Safer e-mail handling
Security technologies help to stop viruses (such as SoBig.F) that spread through e-mail and instant messaging. These technologies include default settings that are more secure, improved attachment control for Outlook Express and Windows Messenger, and increased Outlook Express security and reliability. As a result, potentially unsafe attachments that are sent through e-mail and instant messages are isolated so that they cannot affect other parts of the system.
More secure browsing
Security technologies that are delivered in Microsoft Internet Explorer provide improved protection against malicious content on the Web. One enhancement includes locking down the Local Machine zone to prevent against the running of malicious scripts and fortifying against harmful Web downloads. Additionally, better user controls and user interfaces are provided that help prevent malicious ActiveX® controls and spyware from running on customers’ systems without their knowledge and consent.

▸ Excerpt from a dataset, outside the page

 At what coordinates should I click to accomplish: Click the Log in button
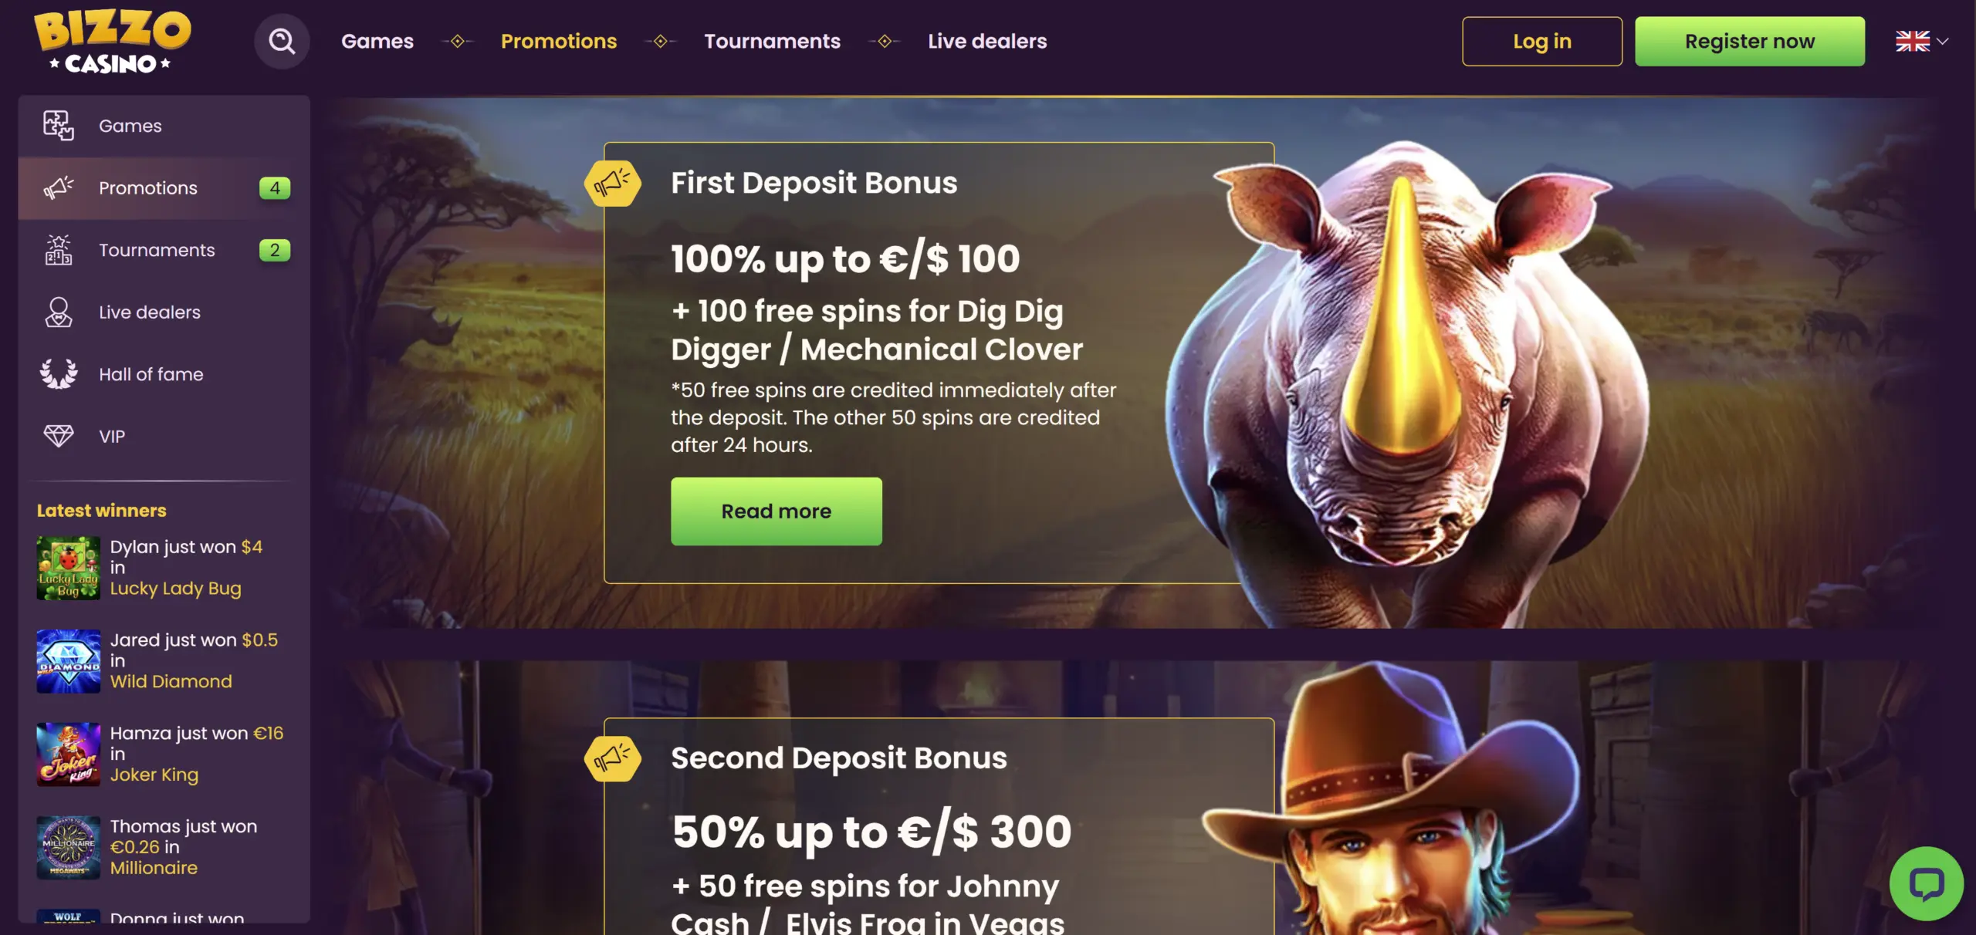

Improved computer maintenance
A very important part of any security plan is keeping computers updated with the latest software and updates. You must also ensure that you have current knowledge of security attacks and trends. For example, software updates to mitigate against many viruses and worms existed before any significant attacks began. Numerous technologies are being added to help improve this technology. These technologies include Security Center, which provides a central location for information about the security of your computer and Windows Installer, which provides more security options for software installation.